Spring mass system attached to a disc

[rafaamcarvalho]

Hello to all, first sorry about any mistakes because English is not my native language. I'm trying to solve this problem and I can't seem to find the equation of motion

Homework Statement

The disc and the point A both have mass m;
θ(0) = 0

2. The attempt at a solution
I tried to use the Newton's second law for rotation but I can't find the values of the point A and K in therms of θ.
I don't know if what I did here was correct, but I tried this:

ΣMo = Jα
Jα = m⋅g⋅r - k⋅x⋅r; x = r⋅sinθ

 

[haruspex]

Jα = m⋅g⋅r - k⋅x⋅r

Is this for small oscillations only, or can θ be anything?
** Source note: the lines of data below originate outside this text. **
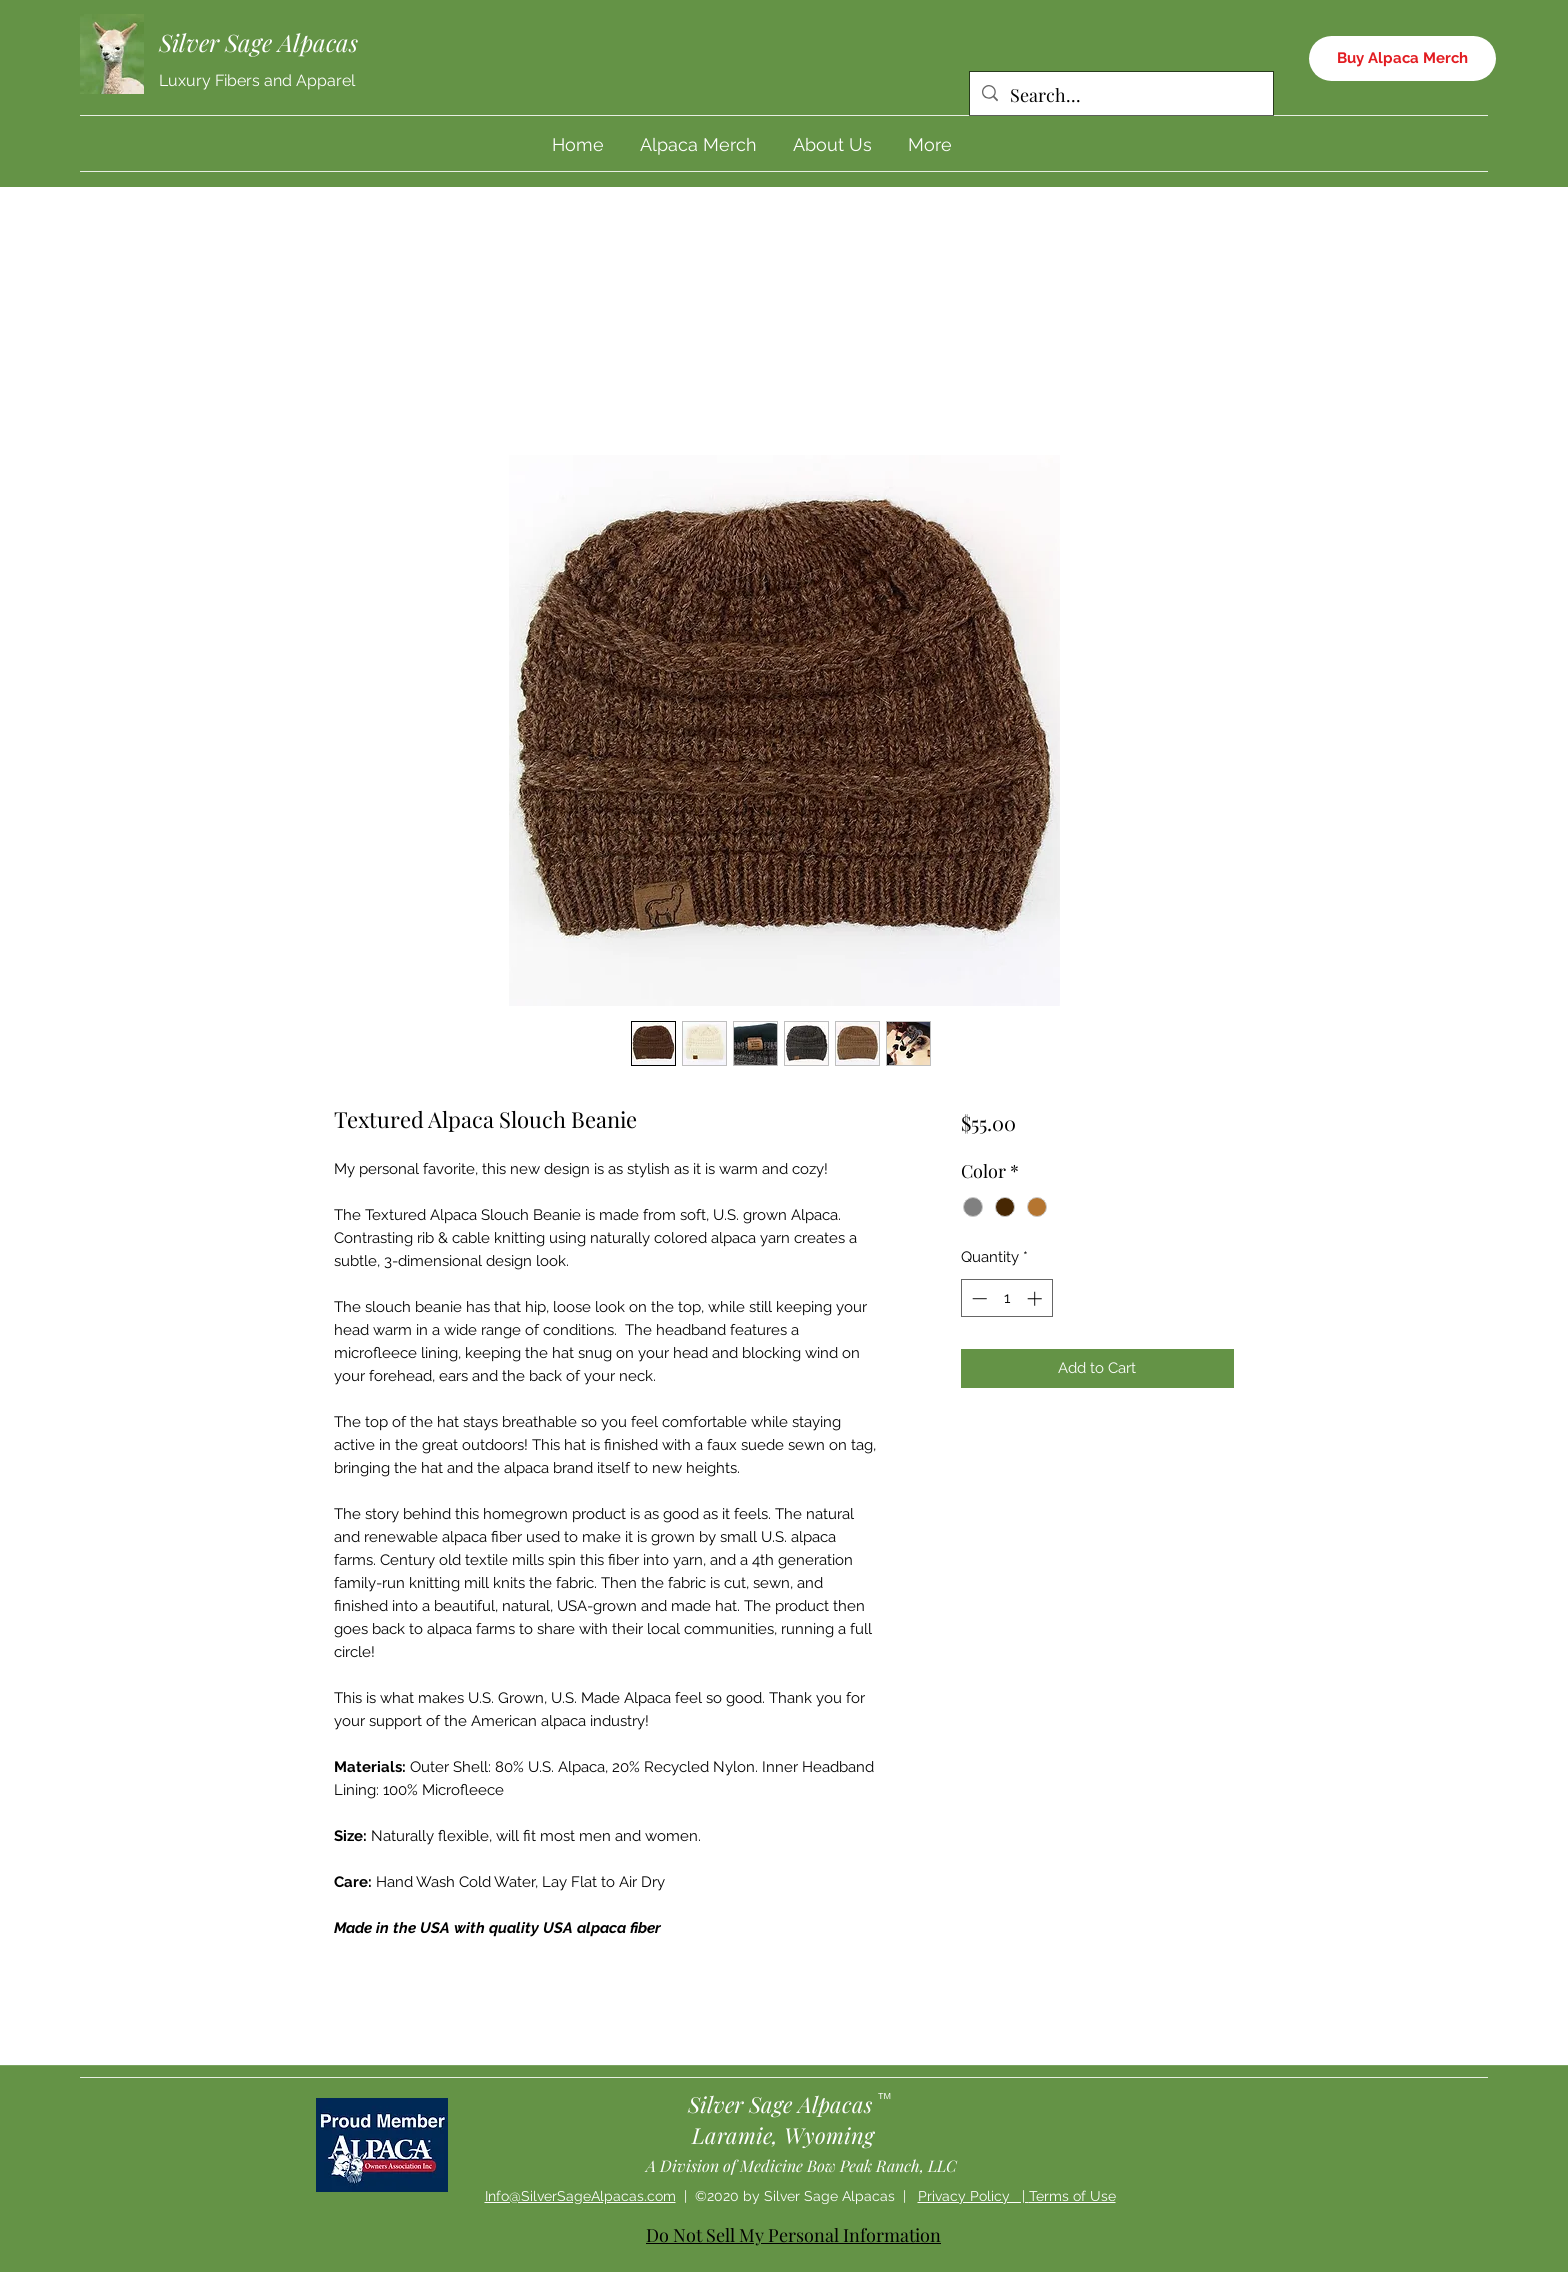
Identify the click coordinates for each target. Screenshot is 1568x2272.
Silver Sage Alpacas (258, 42)
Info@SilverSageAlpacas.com (580, 2196)
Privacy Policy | (973, 2196)
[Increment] (1036, 1298)
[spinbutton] (1006, 1298)
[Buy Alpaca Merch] (1402, 58)
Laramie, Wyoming (783, 2135)
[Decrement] (977, 1298)
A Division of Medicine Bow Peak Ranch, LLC (801, 2165)
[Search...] (1120, 96)
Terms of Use (1072, 2196)
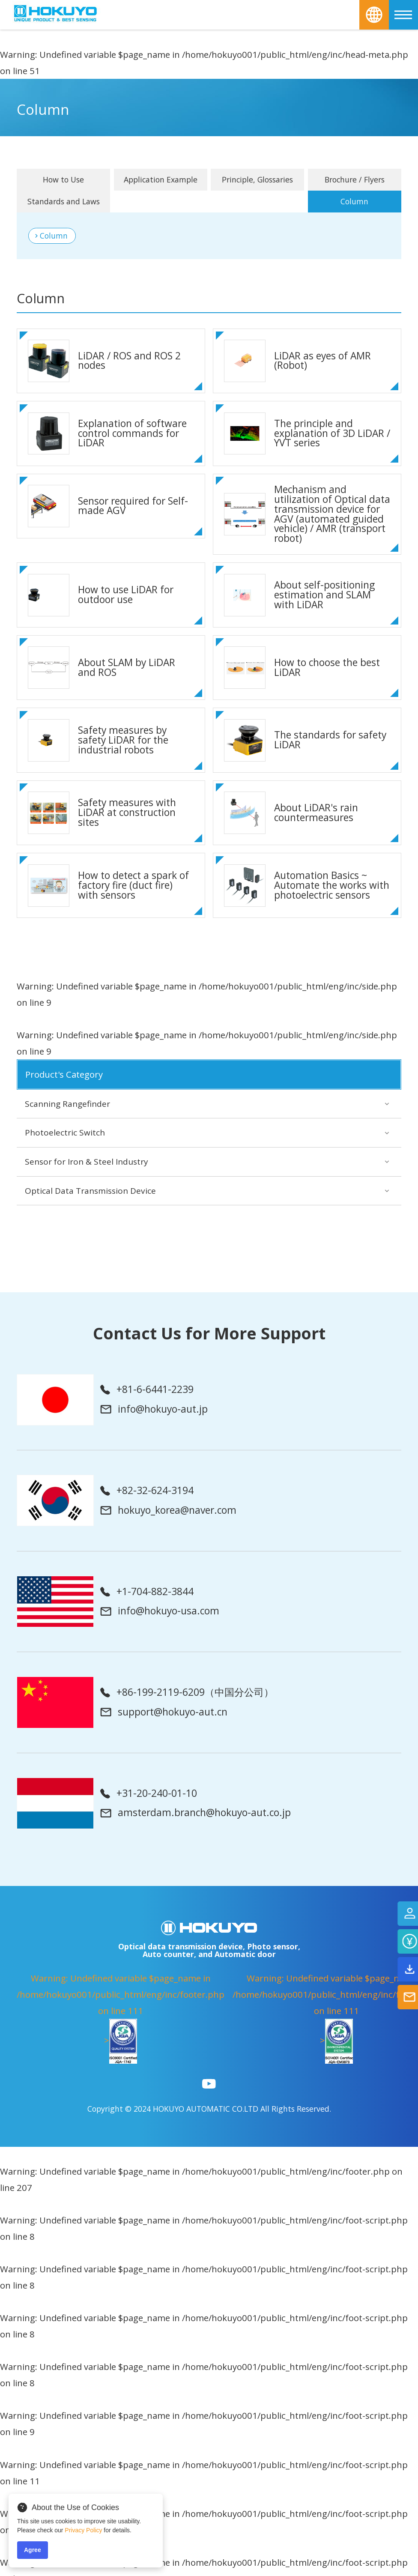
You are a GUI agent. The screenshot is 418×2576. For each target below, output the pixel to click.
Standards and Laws (63, 201)
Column (54, 235)
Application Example (160, 179)
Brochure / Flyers (355, 179)
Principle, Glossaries (257, 179)
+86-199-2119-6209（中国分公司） (187, 1692)
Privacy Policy (83, 2530)
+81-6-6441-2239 (147, 1390)
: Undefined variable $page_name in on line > (120, 2018)
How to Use (63, 179)
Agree (32, 2549)
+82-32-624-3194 (147, 1491)
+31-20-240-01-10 (148, 1794)
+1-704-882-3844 (147, 1592)
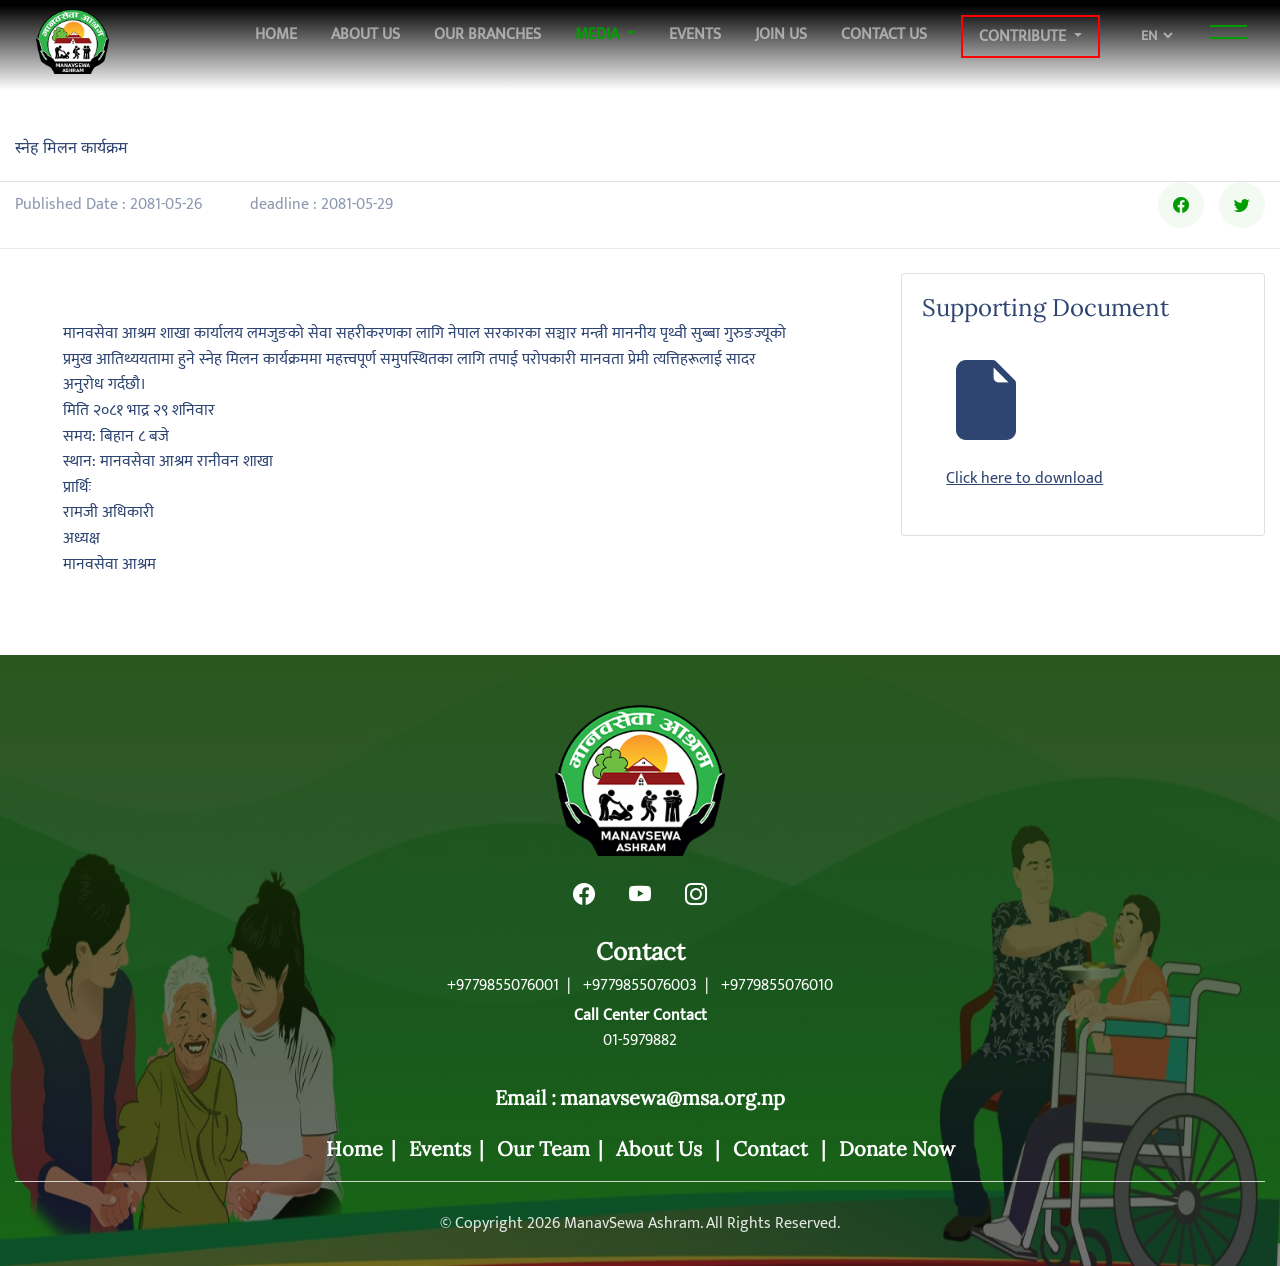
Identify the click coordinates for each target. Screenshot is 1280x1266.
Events (695, 34)
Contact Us (884, 34)
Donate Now (897, 1148)
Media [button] (599, 34)
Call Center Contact (640, 1015)
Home (276, 33)
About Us (365, 34)
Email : (525, 1098)
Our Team (543, 1148)
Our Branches (487, 34)
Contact (640, 952)
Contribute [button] (1024, 36)
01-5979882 (640, 1041)
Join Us (781, 34)
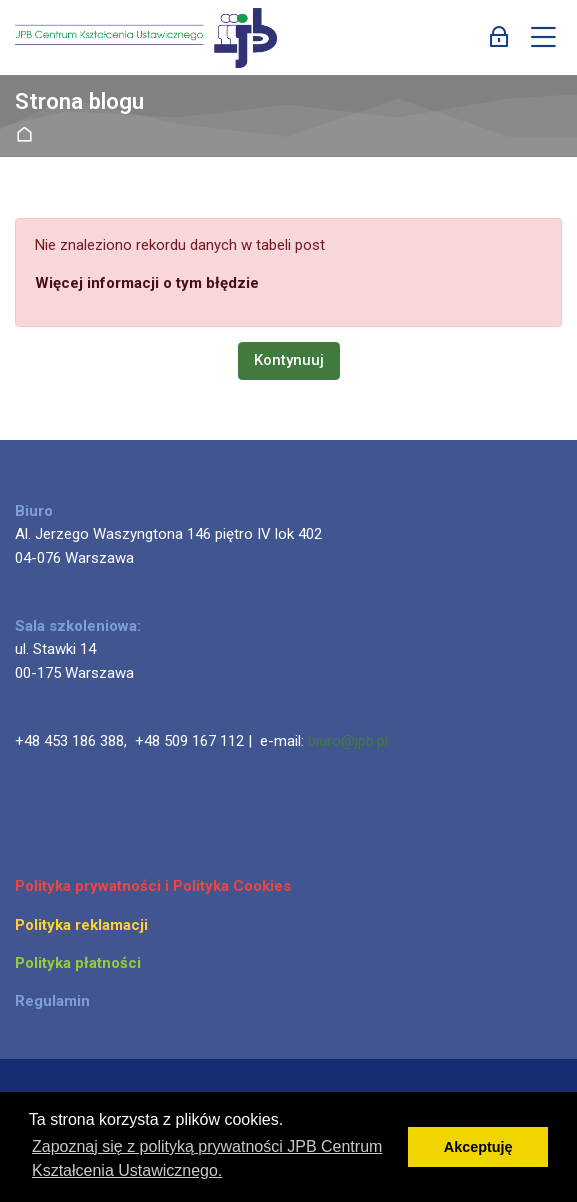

If anything, the mgr term is wrong.

x = r⋅sinθ

It looks to me that the strong wraps around the disc, so it is not sine θ. If the disc has rotated θ, what length of string is wrapped onto it?

 

[rafaamcarvalho]

Is this for small oscillations only, or can θ be anything? If anything, the mgr term is wrong.

I believe so. But if its not m⋅g⋅r, what could it be?

You are right, the spring wraps around the disc, so is the displacement x = r⋅θ?

And how to calcule the polar moment of inertia J of a disc with mass m with a concentrated mass m in point A?

 

[haruspex]

its not m⋅g⋅r, what could it be?

Draw the diagram showing the line of action of mg. For the moment of a force about an axis, you multiply it by the perpendicular distance from its line of action to the axis.

polar moment of inertia J of a disc with mass m with a concentrated mass m in point A

Find the moment of inertia of each mass around the axis and add them.

 

[rafaamcarvalho]

Find the moment of inertia of each mass around the axis and add them.

Oh got it, did not check if it was perpendicular, so the therm should be m⋅g⋅cosθ⋅r?

And then my final formula would be,

(m⋅r² + ½⋅m⋅r²)α + (k⋅r²)⋅θ - (m⋅g⋅cosθ⋅r) = 0 ?

 

[haruspex]

Oh got it, did not check if it was perpendicular, so the therm should be m⋅g⋅cosθ⋅r?

And then my final formula would be,

(m⋅r² + ½⋅m⋅r²)α + (k⋅r²)⋅θ - (m⋅g⋅cosθ⋅r) = 0 ?

Looks right.